# cunningham skink info and enclosure



## aj33340 (Nov 30, 2014)

hey everyone im getting a Cunningham skink next weekend would love some information on them and how to setup there enclosure i know they are a rocky outcrop lizard so i have that in mind thanks in advance


----------



## RoryBreaker (Nov 30, 2014)

Specify whether you are going to keep them indoors or outdoors.

My preference would be to put them outdoors, they are very cold tolerant. They also work out what the big yellow thing in the sky is used for pretty quick too.


----------



## aj33340 (Dec 1, 2014)

im hopefully going to be keeping him/her outside


----------



## Native_EWD (Dec 1, 2014)

If you can, I would purchase more than one, only if they are very young or have been kept together by the previous owner, if you only buy one you probably wont be able to house more with him/her in the future, they are extremely aggressive towards other cunninghams they are not familiar with.


----------



## aj33340 (Dec 1, 2014)

its about 30cm long and there is only one up for sale

- - - Updated - - -

im gonna keep him outside and setup a big rock pile for him to hide in and bask on would it be fine to put chip bark on the ground or just use grass ?


----------



## DanLM (Dec 1, 2014)

Chip bark will be fine. I keep mine outside, in a modified rabbit hutch, housed as a young pair with a rock pile on coco mulch and I filled the hutch part with pine shavings and hay for when cooling comes around. If it's outside, just make sure there's something they can get into to get away from bad weather.


----------



## aj33340 (Dec 2, 2014)

got any pics of your modified rabbit hutch that you keep them in?


----------



## RoryBreaker (Dec 3, 2014)

Hardware shops and irrigation suppliers are your best bet in finding durable UV stable plastic suitable for turning into a pit for skinks. The advantage of going plastic is that it is light and when it comes time to move the cage to another part of the yard, its easily done. Here's some pictures of some that I use for Cunninghams.

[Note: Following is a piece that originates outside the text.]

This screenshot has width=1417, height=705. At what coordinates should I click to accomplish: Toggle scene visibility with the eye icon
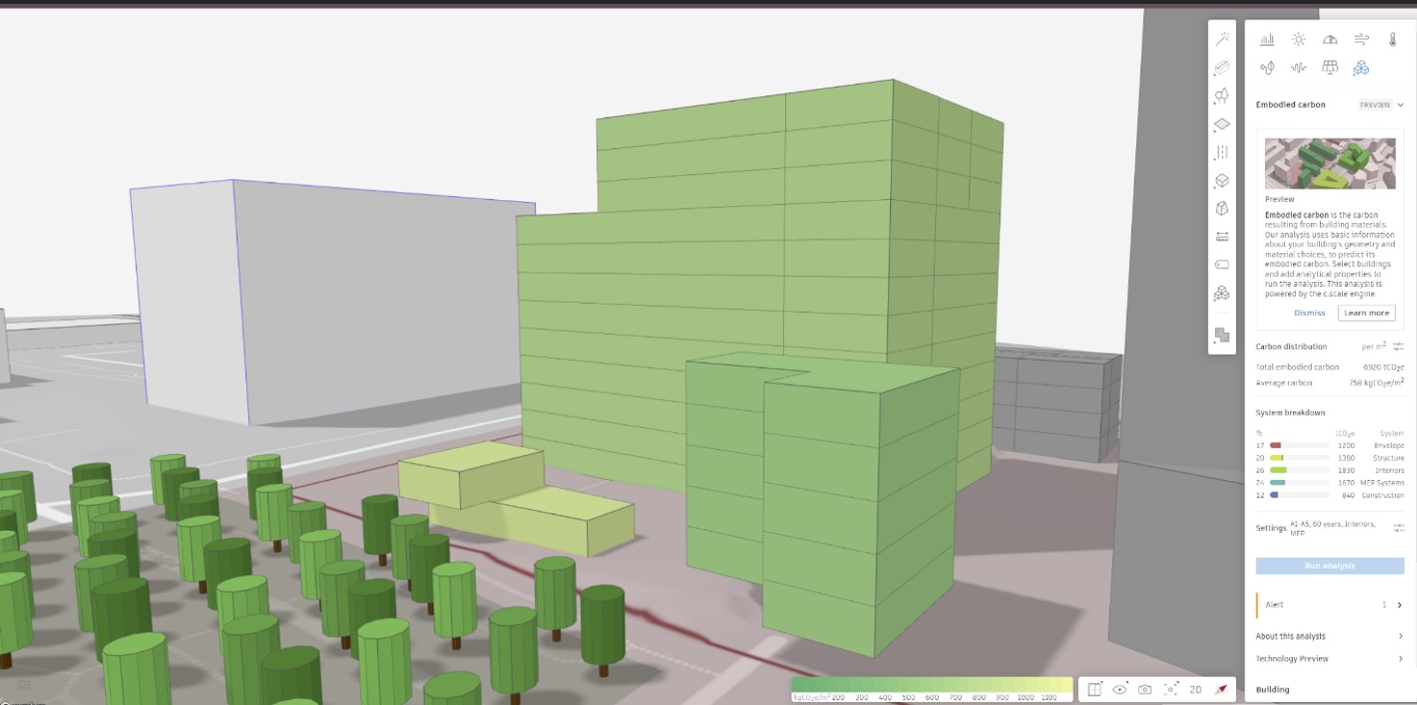coord(1119,689)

Obviously you need to drill plenty of holes in the bottom for drainage. Also vertically stacked rocks and wood gives them choice for which temperature they want to reside in.


----------



## aj33340 (Dec 3, 2014)

thanks Rorybeaker they look good what if i took the bottom of and dug it into the ground a bit are you just using pebbles as your substrate?


----------



## RoryBreaker (Dec 3, 2014)

aj33340 said:


> thanks Rorybeaker they look good what if i took the bottom of and dug it into the ground a bit are you just using pebbles as your substrate?



A mixture of washed river sand and some larger smooth pebbles. It's just so that it drains well. I wouldn't cut the base out, it the lessens the security of the skinks. Either they digging out or something else breaking in. Cunninghams are marvellous climbers and will test any cage.


----------



## aj33340 (Dec 3, 2014)

im gonna shade half of the enclosure so he/she can escape the heat and cool down.
do you know how to sex them?


----------



## RoryBreaker (Dec 4, 2014)

aj33340 said:


> im gonna shade half of the enclosure so he/she can escape the heat and cool down.
> do you know how to sex them?



It can be hard to determine sex on adults, juveniles virtually impossible.

Single adults that come up for sale are usually someone's spare male that is causing trouble amongst their group. 
Hence why most people who are going to keep Cunninghams long term buy a good handful of juvys to grow up together. They are also aggressive skinks that do not play nicely with other Cunninghams which are strangers to them.

Anyway, I took a few pictures of some of my adults for comparison of the subtle differences that can be seen between genders.





















With females that have bred for a few seasons, scarring on the shoulders can be visible too.





My outdoor Cunninghams tend give birth either side of xmas. This one is getting very close.





Hope some of this helps.
Cheers


----------



## aj33340 (Dec 5, 2014)

thanks i found out that the one im getting is 6 months so to young to tell im guessing, at 6 months old if i got others will the be fine because its still young?


----------



## Native_EWD (Dec 5, 2014)

Probably not. I learnt the hard way with some of my cunningham offspring. Do not underestimate there aggressiveness towards unfamiliar individuals. There will be a fair few cunninghams available in the next few weeks, if you want a group or are looking at breeding, I'd wait. They are very entertaining and much bolder kept in groups. Chances are with one it will take months for him to even bask with you in sight.


----------



## aj33340 (Dec 5, 2014)

yeh might have to wait hopefully someone in vic will have some


----------